Now, this theory entails many things, it entails utilizing videos from places like, details forgotten from sites like, and potential partnerships with projects already in their early phases like However, and perhaps more importantly, it includes ideas and plans that reflect a desire to take back control of our own stories, and by doing so our history. Ideas like reaching out to young Palestinians in ’48 Palestine and having them share their stories with students in the West Bank and Gaza, their story also a piece of the whole, their experience also a lifetime under Zionist colonialism that goes beyond the textbook inclusion of “there were Palestinians who stayed” as if they are not an integral and inseparable part of us and our history.

There are of course politics at play, and we’re not taking on the Ministry of Education and trying to revolutionize curriculum and textbooks, but there are ways teachers can present the story of Palestine that reflects an understanding past UN resolutions, international law, and Arab armies.

So, that my friends, is what I am spending my summer working on and if Nil’in was any indication of the potential of the project and reception we will receive from teachers, then things are looking up.

In other news, yesterday, I spent the day in Nablus, but before I begin gushing about that, let me just say that my most pleasant time all week were the car trips from Ramallah out of town. God, what a countryside, even in its heartbreaking distortions of settlements and stolen farms…it is breathtaking with its hills, trees, and its spirit…

I went to Nablus to visit a group I’ve long admired and wanted to help, Tomorrow’s Youth Organization or Monathamit Shabab al-Ghad. I am not even sure how to describe the people, their work, their facilities, and genuine investment and care for the community other than purely phenomenal. They are essentially the only organization serving the over 6,000 kids of the refugee camps surrounding Nablus and they go out of their way to take on the most at-risk and hardest cases around. But more than this, they take an interest in the families – specifically the older siblings and mothers of the kids in their classes and programs. I will talk more about them another time. I’m sure the opportunity will present itself since I will be volunteering with them every Sunday (one of my days off) I can be out of Ramallah. 2 hours playing soccer with 5-7 yr olds and I think I was happier and more at ease than I’ve been in weeks.

While I was there, one of the staff was giving a visiting group a tour of the Old City and invited me along. I was thrilled of course to have a guide who knew the city so well, beats me wandering aimlessly around, though sometimes that has its perks. Yesterday though, the tour did not disappoint.
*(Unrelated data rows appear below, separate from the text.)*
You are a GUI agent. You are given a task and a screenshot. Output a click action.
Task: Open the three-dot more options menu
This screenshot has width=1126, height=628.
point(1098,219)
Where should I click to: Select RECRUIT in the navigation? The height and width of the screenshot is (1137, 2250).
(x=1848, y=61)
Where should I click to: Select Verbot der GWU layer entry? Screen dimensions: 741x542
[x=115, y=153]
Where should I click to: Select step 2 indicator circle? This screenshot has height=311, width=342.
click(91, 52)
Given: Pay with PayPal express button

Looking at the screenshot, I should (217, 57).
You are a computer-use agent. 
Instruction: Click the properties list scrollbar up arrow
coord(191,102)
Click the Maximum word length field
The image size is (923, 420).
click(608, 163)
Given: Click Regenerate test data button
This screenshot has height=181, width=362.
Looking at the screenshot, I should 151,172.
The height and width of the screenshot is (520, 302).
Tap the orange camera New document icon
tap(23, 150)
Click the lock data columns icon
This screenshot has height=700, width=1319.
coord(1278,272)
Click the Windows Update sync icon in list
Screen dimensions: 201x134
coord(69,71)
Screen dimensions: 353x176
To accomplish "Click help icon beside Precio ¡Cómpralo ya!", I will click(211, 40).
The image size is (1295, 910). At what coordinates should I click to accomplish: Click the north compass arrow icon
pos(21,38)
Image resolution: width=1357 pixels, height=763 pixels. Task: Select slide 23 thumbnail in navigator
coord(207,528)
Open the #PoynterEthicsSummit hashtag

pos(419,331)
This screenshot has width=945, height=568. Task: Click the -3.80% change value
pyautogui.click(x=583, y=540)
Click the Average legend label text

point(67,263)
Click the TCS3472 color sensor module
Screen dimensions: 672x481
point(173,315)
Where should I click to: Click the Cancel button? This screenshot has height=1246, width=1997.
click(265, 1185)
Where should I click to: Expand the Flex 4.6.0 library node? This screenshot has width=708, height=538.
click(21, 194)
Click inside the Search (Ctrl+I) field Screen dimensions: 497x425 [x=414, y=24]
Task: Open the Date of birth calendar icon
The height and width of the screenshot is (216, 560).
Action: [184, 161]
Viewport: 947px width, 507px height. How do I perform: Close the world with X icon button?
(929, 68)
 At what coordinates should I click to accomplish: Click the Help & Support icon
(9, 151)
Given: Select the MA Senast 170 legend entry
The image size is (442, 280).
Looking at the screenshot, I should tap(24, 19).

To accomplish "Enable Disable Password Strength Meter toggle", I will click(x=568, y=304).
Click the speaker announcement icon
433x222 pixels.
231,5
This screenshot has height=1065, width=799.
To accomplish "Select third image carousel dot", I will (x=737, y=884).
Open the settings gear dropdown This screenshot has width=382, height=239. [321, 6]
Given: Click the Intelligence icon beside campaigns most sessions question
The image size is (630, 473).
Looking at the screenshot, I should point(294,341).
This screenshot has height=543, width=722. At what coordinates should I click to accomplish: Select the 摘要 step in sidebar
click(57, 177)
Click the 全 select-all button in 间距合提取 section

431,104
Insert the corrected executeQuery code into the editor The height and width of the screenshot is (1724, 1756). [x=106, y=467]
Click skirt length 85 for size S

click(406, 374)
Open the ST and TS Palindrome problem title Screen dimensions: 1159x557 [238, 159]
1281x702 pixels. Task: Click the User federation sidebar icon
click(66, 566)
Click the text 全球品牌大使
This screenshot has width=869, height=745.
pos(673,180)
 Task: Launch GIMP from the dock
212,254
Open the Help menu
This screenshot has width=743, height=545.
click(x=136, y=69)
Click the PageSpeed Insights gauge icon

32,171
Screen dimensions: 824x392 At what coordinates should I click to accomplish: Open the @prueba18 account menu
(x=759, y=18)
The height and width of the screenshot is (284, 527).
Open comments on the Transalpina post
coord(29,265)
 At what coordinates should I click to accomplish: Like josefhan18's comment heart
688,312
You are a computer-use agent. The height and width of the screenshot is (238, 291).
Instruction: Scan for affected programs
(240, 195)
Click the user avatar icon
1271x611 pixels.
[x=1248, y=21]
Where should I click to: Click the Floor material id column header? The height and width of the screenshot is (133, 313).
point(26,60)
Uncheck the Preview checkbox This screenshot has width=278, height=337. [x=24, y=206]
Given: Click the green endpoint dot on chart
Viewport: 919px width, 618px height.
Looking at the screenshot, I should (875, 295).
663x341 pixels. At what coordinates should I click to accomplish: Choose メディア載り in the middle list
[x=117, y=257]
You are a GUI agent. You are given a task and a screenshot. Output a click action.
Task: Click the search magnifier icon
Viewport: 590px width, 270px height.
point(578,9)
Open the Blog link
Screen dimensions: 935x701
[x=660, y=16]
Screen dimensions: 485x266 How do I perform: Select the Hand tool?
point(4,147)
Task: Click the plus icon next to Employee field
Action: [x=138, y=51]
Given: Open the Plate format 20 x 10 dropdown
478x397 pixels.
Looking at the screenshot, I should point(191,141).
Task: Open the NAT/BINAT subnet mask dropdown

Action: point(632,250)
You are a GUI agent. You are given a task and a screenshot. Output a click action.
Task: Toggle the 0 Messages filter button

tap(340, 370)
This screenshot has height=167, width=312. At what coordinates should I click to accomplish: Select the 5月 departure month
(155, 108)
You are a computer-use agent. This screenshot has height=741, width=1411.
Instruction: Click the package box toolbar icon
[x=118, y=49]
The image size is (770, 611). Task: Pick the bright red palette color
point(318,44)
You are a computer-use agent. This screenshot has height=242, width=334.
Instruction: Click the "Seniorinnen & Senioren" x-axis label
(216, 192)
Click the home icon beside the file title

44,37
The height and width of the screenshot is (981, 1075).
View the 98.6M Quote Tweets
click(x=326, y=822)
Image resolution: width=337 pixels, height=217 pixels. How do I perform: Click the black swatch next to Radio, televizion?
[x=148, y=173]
Nablus is one of the few places I’ve ever been that just vibrated with life, with history, and with an exuberance of survival. The Old City is a testament, not only, to its place and role throughout the millenia (yes, multiple millenia), but it is a testament to the will of its inhabitants.

It is full of life and full of trauma simultaneously. A hundreds year old Turkish Bath still in use; a renovated Mosque that even an earthquake centuries ago could not erase; a parking lot where one its infamous soap factories once stood – the result of Israeli bombing in the 2nd Intifada; a park where homes once stood; centuries old walls that have been plastered with posters or engraved with the names and faces of those lost to massacre and aggression; a spice store where they make everything in house; and children running to knafa vendors with pieces of bread and taking off with their knafa sandwiches, squeezing past all of the tourists who have travelled just for a bite of Nablus’ famous dessert.

I don’t know why, but being in Nablus was like being wrapped up in a blanket. It was like comfort. Perhaps, in a city so good at comforting itself, it comforts its visitors, as well.